> Al Viro asked if there is a plan to allow mounting hand-crafted XFS or ext4
> filesystem images. That is an easy way for an attacker to run their own code
> in ring 0, he said. The filesystems are not written to expect that kind of
> (ab)use. When asked if it really was that easy to crash the kernel with a
> hand-crafted filesystem image, Viro said: "is water wet?"
This is why an rsync.net account that is enabled to allow zfs send/recv is actually inside a VM and the customer is given their own zpool and their own root login.
It's really resource intensive to do it this way and there are other, much simpler and scalable ways to provide the ability to zfs send into cloud storage ...
However, there is universal agreement among the ZFS coding community that allowing someone to 'zfs send' an arbitrary datastream (in this case, a snapshot) is tremendously dangerous.
In the best case, the malicious actor can crash the kernel and deny service. In the worst case, the malicious actor could destroy the underlying zpool.
 Please consider attending the OpenZFS developer Summit in November if you have any interest in this ...
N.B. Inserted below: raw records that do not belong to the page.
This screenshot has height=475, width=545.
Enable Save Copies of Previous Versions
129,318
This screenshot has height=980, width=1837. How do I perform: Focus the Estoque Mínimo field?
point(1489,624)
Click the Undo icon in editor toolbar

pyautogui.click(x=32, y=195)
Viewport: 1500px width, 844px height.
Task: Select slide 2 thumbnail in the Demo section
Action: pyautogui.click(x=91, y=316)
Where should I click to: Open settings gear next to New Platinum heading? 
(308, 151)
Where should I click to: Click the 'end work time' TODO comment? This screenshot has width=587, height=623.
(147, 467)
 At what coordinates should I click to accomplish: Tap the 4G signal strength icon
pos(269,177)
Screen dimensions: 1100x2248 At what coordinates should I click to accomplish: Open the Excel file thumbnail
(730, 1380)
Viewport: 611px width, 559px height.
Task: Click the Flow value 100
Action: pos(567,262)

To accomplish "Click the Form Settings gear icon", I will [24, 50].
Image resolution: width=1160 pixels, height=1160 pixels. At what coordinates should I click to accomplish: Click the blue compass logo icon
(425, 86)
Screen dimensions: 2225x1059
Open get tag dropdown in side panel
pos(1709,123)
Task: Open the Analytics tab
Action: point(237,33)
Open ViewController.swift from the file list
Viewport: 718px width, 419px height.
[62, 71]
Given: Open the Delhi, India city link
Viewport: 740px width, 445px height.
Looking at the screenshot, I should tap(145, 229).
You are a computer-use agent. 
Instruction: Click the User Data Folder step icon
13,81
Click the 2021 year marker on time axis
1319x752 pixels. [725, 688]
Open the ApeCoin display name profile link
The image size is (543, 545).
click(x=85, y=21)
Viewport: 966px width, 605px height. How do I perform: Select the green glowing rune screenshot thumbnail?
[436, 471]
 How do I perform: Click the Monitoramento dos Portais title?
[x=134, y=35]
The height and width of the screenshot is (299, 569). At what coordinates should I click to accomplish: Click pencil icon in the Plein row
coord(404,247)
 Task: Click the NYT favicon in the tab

Otoh it's one of the things that I think made Linux succeed in the beginning. Everyone could upstream a half arsed driver for something and it would get fixed while people use it and encounter bugs. Now that Linux is used professionally everywhere that just isn't feasible anymore.
On another note, I remember that some time ago there was a talk about Linux file system fuzzing given at some conference and ext4 fared the best by far, which is why I'm still using that exclusively, although some of the features of btrfs would come in handy at times.
I’m completely amazed at how fast snapshots can be done, though.
Infinite memory and infinite storage are great abstractions, easy to use models and a lot of software runs on those models... but in this case it seems like ENOSPC should have been designed in from the start.
Maybe Canonical will solve that, we will see how distributing zfs together with kernel will go through.
it's been fine for some of us for, what, nearly 10 years now?
Otherwise, it is a massive pita. I do have one machine with zfs, and I made the mistake of placing the root into a subvolume. Won't do that again.
There's also FreeBSD as well as the various platforms derived from the, now defunct, OpenSolaris.
I've never had compile ZFS myself (though I have, on occasions, chosen to because I've wanted to try features before they hit the repos).
And they are supported by any linux distro out of the box.
That said, I did once run into an issue running ZFS on ArchLinux which caused data loss. That was a highly experimental set up though and was before ZoL really took off (incidentally I've also run Btrfs on ArchLinux and that also caused me data loss).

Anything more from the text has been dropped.